ADP-Stimulated Contraction: A Predictor of Thin-Filament Activation in Cardiac Disease

Abstract

Background Diastolic dysfunction is general to all hypertrophic cardiomyopathy (HCM) patients. Relaxation deficits may result from inappropriate formation of force-producing cross-bridges during diastole, due to changes in tropomyosin's position, which normally blocks actomyosin interactions in the absence of Ca2+. We investigated if actomyosin blockade is altered in human disease. By measuring cardiomyocyte force-production in ADP-containing solutions (without Ca2+), the ability of myosin-ADP to actin was assessed.
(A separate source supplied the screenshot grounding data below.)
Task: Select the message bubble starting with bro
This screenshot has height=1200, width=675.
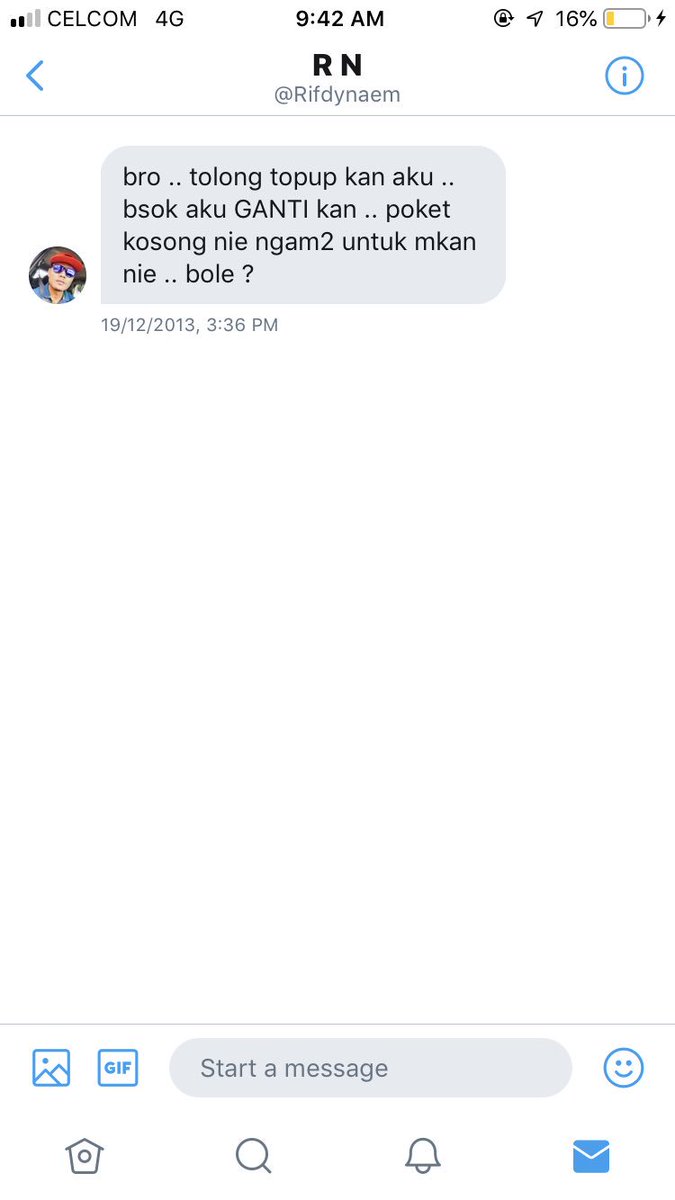Action: 303,225
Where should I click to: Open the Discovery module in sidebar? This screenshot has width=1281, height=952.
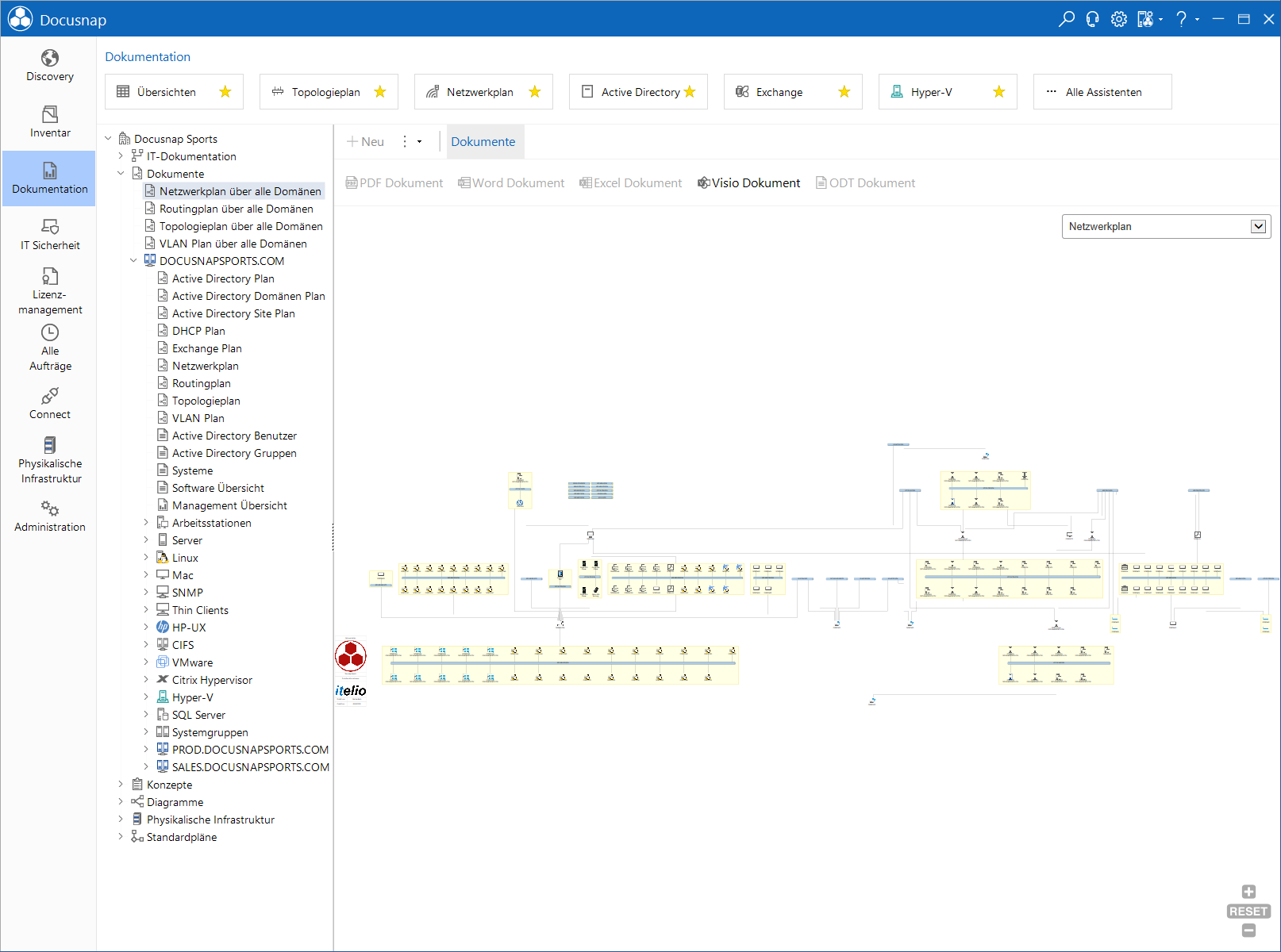[49, 66]
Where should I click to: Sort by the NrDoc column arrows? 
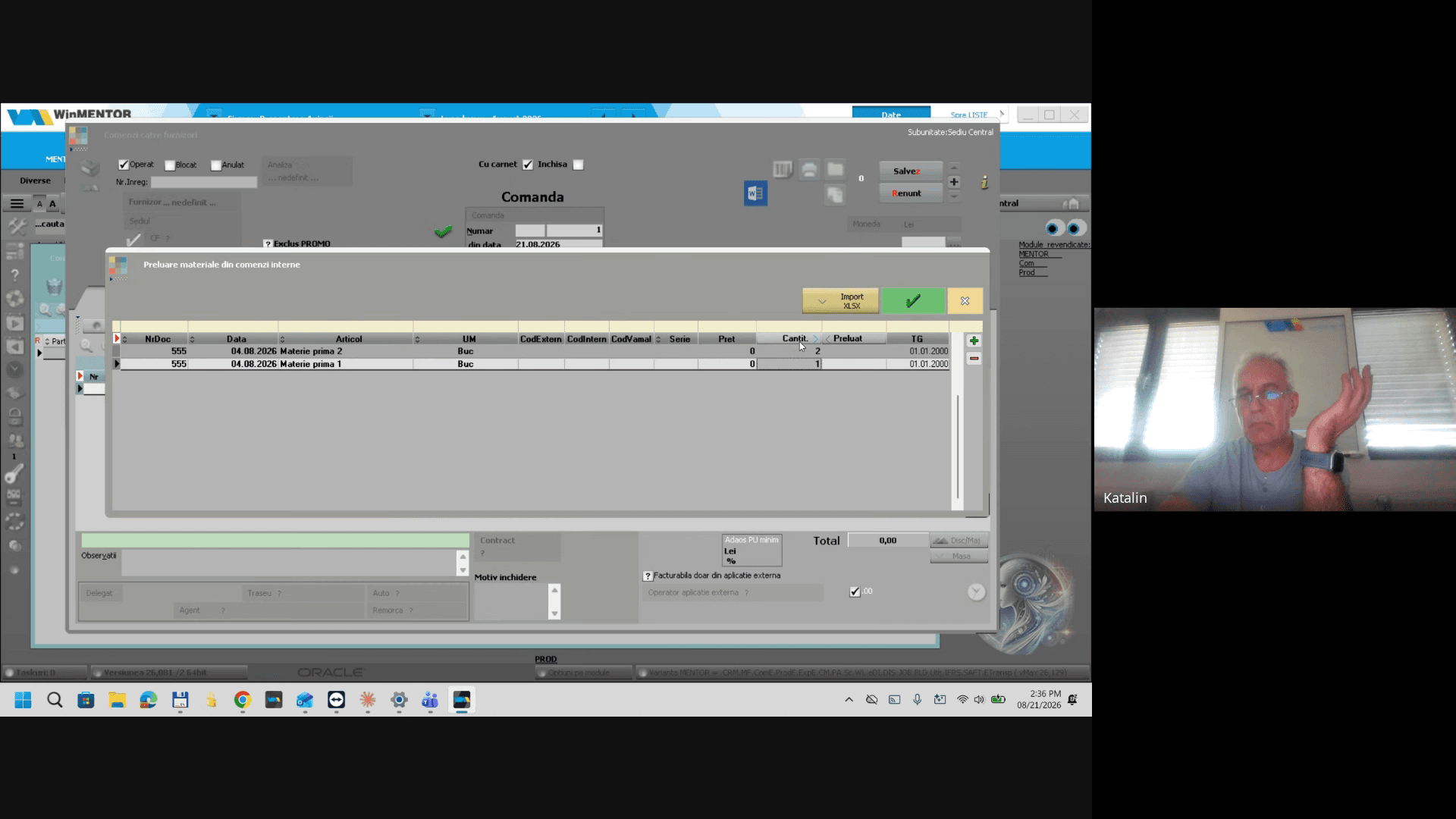[124, 339]
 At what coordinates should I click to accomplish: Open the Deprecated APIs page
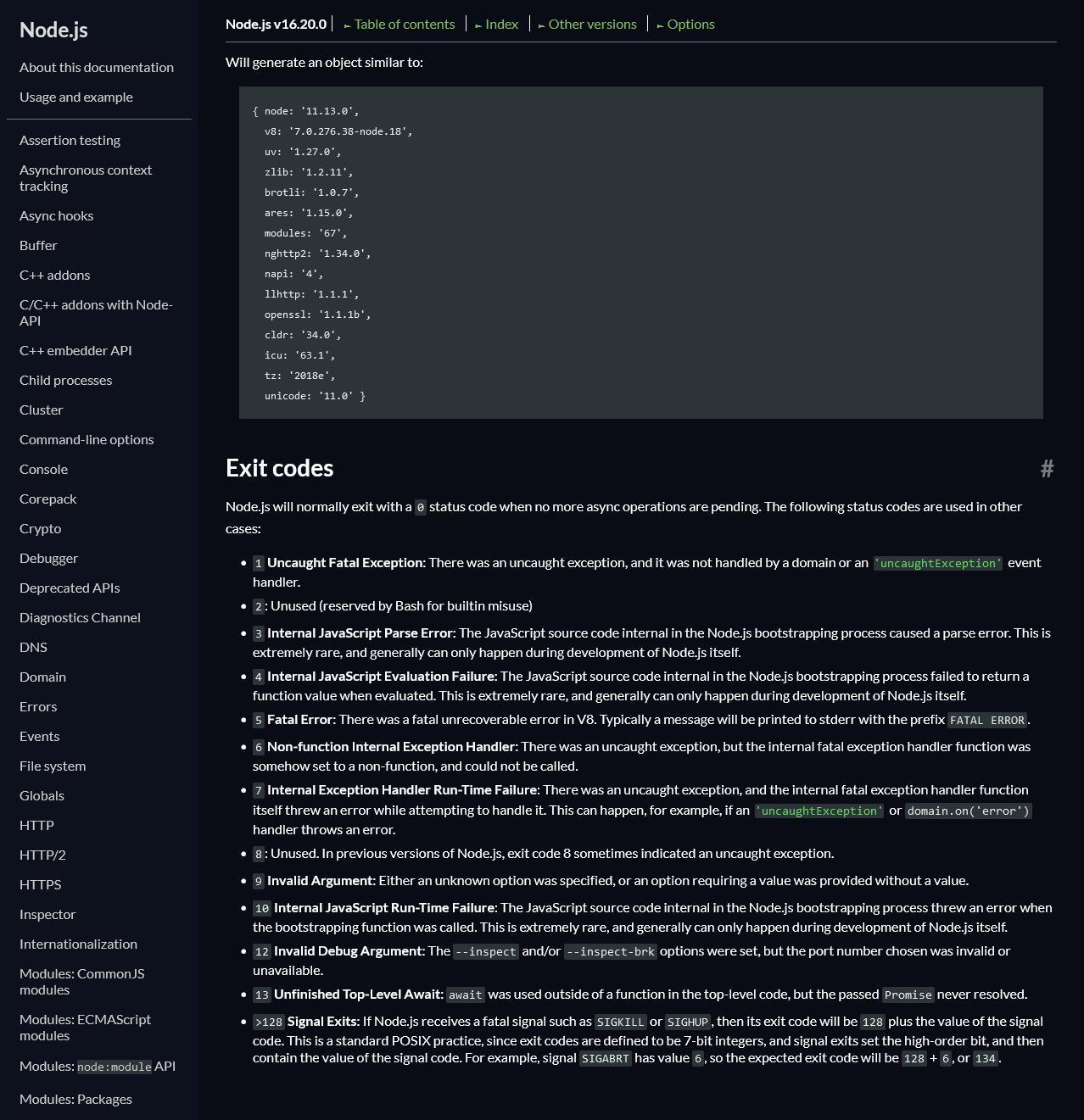click(70, 588)
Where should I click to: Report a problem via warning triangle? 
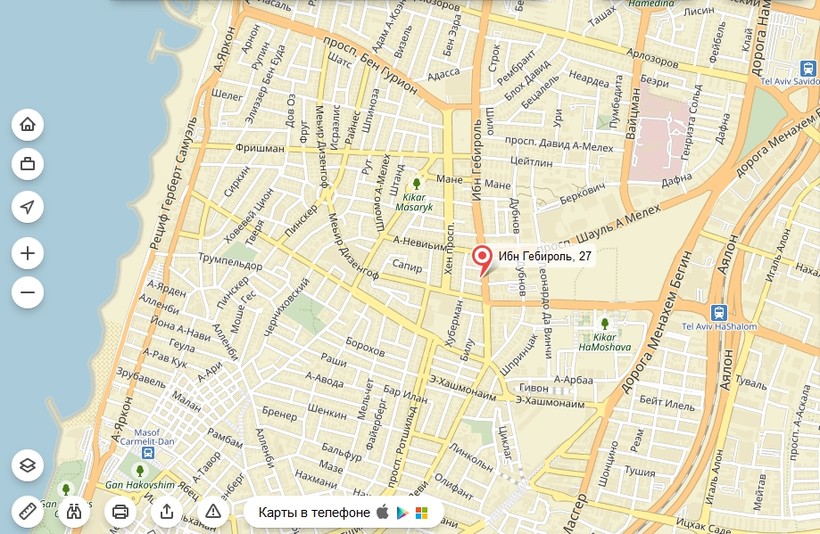click(213, 511)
Methods Force measurements were performed in single membrane-permeabilized cardiomyocytes at sarcomere length of 2.2 μm in the absence of Ca2+, but in the presence of mM levels of ADP. Exogenous protein kinase A (PKA)-treatment was performed to determine whether myofilaments are sensitive to kinase treatment. Cardiac samples used were harvested from HCM patients, harboring thick- (MYH7mut, MYBPC3mut) and thin-filament (TNNT2mut, TNNI3mut) mutations, and were compared with sarcomere mutation-negative HCM (HCMsmn) and non-failing donors. Results Myofilament ADP-sensitivity was higher in HCM samples compared with donors, except for MYBPC3mut. Increased ADP-sensitivity in HCMsmn and MYH7mut was caused by low phosphorylation of myofilament targets, as it was normalized to donors by PKA. In MYBPC3mut samples, ADP sensitivity highly correlated with cMyBP-C protein level. Incubation of failing cardiomyocytes with cMyBP-C antibody against the thin-filament binding N-terminal region reduced ADP-sensitivity. Troponin exchange experiments of the TNNT2mut sample corrected the abnormal actomyosin blockade. Conclusions Our data provides a mechanism of how phosphorylation alterations and/or expression of mutant proteins increase actomyosin interactions, that precede Ca2+ rise, and limit diastolic relaxation in HCM.